With ink barely dry, Colorado’s new pot laws head to court

Greg Campbell | Contributor

Colorado’s new laws regulating legal marijuana were only on the books for a day before a lawsuit was filed by a group of pot magazines.

The publications High Times, Doobie Daily and Hemp Connoisseur filed a lawsuit in federal court Wednesday claiming that a provision of the new laws violate their First Amendment rights.

It requires pot-themed magazines be sold only in marijuana retail stores or be kept behind the counter at stores where people under 21 are present, a requirement that’s even more restrictive than for pornography.

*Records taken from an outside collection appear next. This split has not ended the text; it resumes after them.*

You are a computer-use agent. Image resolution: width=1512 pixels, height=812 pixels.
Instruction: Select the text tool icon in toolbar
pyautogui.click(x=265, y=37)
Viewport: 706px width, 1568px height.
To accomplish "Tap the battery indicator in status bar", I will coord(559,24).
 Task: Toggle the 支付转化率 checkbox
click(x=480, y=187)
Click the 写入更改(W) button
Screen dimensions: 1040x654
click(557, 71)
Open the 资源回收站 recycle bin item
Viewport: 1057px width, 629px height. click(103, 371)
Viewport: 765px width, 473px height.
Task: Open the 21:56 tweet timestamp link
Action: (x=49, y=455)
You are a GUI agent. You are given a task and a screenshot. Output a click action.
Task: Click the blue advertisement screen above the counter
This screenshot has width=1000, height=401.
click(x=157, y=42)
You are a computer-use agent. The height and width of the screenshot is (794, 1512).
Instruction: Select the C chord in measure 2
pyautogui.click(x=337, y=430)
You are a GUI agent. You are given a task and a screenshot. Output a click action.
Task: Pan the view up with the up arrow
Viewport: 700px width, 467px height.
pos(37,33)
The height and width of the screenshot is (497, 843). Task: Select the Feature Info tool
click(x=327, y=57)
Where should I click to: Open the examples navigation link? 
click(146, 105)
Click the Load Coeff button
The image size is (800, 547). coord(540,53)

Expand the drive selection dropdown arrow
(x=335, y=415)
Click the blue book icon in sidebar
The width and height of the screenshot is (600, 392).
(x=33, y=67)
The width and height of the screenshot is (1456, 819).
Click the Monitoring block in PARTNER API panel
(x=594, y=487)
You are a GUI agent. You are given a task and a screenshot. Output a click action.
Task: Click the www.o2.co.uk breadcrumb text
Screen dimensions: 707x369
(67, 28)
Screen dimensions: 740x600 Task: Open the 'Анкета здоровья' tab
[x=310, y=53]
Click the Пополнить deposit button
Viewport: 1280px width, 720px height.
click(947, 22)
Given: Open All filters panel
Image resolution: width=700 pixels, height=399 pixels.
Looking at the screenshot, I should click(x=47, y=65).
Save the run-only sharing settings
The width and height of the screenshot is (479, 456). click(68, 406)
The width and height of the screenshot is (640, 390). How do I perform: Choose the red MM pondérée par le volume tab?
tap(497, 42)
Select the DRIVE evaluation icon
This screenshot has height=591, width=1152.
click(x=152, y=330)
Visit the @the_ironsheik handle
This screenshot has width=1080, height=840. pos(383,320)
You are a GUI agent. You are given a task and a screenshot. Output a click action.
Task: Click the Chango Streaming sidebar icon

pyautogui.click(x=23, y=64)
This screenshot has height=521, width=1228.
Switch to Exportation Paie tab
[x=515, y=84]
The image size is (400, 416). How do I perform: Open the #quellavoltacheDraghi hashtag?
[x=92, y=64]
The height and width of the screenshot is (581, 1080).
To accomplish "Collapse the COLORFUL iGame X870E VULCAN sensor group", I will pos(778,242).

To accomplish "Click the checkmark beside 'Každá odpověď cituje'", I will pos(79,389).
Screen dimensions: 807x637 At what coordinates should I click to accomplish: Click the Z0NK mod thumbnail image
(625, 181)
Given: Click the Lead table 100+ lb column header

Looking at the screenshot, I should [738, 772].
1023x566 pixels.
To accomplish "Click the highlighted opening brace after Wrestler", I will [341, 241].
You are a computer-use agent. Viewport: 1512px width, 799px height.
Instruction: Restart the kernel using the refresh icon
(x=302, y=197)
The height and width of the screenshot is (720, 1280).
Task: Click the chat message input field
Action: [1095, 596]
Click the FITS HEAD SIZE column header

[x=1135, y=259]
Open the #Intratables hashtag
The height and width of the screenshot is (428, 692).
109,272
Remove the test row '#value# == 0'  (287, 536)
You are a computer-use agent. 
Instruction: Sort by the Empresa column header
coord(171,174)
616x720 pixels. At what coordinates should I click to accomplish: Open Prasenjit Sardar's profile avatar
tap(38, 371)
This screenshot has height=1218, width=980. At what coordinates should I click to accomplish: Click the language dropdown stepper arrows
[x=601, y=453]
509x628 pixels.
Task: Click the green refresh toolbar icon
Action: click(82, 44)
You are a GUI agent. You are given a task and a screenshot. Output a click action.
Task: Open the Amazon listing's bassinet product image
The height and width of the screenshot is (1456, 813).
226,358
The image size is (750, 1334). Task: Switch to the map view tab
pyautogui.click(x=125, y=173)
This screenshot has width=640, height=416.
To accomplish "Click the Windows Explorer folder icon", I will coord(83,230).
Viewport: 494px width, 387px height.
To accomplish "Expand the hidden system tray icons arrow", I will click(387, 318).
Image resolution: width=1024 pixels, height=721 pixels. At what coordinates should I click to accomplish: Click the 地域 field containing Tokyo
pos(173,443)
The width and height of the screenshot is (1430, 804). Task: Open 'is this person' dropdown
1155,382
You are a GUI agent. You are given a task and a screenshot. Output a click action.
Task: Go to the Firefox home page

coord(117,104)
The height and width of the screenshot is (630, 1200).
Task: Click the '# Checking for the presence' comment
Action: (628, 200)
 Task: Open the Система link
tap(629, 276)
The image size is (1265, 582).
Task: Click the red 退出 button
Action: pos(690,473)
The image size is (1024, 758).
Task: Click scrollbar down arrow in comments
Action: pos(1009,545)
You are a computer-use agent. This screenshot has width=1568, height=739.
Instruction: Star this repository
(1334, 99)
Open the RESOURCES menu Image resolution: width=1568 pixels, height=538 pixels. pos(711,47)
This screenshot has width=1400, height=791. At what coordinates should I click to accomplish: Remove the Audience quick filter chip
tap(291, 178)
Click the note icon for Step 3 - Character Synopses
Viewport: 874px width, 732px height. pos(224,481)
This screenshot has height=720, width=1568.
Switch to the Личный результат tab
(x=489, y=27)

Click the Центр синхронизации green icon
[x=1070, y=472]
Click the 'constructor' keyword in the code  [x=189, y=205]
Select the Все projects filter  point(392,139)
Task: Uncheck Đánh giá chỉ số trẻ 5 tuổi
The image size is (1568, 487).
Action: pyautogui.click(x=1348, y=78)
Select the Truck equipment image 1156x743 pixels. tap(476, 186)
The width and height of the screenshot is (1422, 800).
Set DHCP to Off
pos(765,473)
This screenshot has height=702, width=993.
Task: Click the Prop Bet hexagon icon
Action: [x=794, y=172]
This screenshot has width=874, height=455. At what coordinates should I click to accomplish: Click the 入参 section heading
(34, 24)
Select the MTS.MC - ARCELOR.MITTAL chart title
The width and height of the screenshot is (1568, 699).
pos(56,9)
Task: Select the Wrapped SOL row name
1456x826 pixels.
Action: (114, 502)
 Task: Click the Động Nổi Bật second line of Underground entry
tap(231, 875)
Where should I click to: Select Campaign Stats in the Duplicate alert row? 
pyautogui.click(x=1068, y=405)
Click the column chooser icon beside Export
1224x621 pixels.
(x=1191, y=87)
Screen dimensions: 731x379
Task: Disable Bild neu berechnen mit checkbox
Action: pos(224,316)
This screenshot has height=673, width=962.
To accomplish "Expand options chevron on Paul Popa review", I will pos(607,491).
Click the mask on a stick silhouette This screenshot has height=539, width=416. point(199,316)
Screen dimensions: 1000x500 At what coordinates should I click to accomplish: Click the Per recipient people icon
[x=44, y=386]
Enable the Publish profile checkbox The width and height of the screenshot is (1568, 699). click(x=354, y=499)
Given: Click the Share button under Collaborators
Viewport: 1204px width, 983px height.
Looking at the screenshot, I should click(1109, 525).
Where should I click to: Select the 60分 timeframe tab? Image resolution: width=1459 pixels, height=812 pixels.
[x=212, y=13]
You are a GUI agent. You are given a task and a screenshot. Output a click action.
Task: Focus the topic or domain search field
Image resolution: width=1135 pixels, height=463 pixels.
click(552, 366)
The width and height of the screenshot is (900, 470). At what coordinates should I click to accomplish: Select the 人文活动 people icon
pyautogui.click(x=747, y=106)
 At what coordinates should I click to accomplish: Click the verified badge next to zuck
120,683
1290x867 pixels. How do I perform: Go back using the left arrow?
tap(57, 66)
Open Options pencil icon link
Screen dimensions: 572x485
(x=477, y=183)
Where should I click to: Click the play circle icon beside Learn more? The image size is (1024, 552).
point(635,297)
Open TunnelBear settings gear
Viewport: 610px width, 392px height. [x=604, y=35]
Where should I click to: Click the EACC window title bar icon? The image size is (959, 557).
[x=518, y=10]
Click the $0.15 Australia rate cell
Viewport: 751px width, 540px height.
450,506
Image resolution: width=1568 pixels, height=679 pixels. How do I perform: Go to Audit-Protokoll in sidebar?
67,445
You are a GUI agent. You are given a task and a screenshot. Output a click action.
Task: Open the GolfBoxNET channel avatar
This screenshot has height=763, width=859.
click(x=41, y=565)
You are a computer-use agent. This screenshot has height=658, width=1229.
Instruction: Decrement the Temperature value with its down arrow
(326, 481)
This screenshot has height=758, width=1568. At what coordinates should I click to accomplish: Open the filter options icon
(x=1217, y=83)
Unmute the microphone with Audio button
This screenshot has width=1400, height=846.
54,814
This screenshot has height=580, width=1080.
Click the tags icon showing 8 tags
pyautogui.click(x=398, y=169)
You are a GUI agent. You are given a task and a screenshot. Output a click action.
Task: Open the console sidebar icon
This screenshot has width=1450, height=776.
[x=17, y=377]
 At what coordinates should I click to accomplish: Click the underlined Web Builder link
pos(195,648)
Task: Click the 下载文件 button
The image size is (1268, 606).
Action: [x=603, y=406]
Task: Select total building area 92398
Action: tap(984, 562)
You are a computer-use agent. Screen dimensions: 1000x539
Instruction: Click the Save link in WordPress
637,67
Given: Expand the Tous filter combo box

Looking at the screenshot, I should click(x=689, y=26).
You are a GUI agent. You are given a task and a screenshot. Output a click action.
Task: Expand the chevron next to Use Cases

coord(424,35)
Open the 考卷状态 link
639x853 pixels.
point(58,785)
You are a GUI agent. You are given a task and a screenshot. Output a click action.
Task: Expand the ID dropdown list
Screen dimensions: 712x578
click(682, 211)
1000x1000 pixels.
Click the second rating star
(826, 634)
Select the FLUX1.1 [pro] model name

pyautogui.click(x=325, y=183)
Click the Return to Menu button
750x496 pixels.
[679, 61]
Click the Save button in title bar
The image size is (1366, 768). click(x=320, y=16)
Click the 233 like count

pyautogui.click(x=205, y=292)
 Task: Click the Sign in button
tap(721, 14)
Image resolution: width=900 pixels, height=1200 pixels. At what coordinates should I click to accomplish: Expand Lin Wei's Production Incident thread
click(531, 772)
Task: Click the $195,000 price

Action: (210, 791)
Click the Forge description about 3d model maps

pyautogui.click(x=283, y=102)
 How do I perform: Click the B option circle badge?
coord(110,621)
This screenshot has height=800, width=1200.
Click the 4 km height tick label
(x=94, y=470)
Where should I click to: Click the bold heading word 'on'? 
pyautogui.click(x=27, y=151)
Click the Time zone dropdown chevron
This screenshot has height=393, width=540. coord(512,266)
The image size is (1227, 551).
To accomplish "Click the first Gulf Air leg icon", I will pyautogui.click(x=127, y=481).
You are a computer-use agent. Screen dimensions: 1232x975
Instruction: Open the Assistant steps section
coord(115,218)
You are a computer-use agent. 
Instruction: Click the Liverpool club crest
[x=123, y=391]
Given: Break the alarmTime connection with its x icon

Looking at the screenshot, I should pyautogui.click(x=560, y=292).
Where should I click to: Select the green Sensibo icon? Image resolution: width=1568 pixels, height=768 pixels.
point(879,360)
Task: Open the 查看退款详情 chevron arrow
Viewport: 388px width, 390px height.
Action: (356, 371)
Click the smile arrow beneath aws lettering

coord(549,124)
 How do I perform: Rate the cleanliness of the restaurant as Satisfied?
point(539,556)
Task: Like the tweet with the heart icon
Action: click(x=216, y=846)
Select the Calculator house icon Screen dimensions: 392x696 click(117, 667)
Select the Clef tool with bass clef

Prior to Tuesday, when Gov. John Hickenlooper signed several bills regulating legal marijuana, the magazines — and many others like them — could be found on the shelves of most major booksellers and newsstands without any rules as to where they could be placed and displayed.

Attorney David Lane, who is representing the magazines, had warned that a lawsuit would be filed quickly if Hickenlooper signed the bills.

“By imposing these content-based restraints on the speech by prohibiting plaintiffs from freely distributing and publicizing their message, defendants are depriving plaintiffs of their rights to free speech and the public’s right to hear a speaker, which are guaranteed by the First Amendment to the United States Constitution and were protected under law until this statute went into effect,” the complaint reads.

“This bill specifically targets the content of Plaintiffs’ speech: marijuana.”

This is the second lawsuit over new rules governing the adult recreational use of marijuana, which Colorado voters approved in November.

Last week, Brandon Baker, a Northern Colorado man who says he uses marijuana for religious purposes, said he planned to file a lawsuit to block a controversial “stoned driving” law which sets a level of presumptive impairment at 5 nanograms of THC per milliliter of blood. Many medical marijuana patients and other frequent uses have argued the limit is too low and could ensnare people who test over the limit but who aren’t too impaired to drive.

At a marijuana forum held at the Denver Post on Wednesday, Rob Corry, an attorney who specializes in defending medical and recreational marijuana users, quipped half-jokingly that the Post itself could be restricted to behind-the-counter sales if it takes advertising for marijuana businesses.

State Rep. Rob Gardner told the Associated Press earlier this month that the restriction on pot publications is “constitutionally defensible” because it’s within the state government’s right to restrict access to material about a product that it regulates.

Both the state of Colorado and Hickenlooper are named as defendants. Attorney General John Suthers, who campaigned against legalization, will represent them in both suits.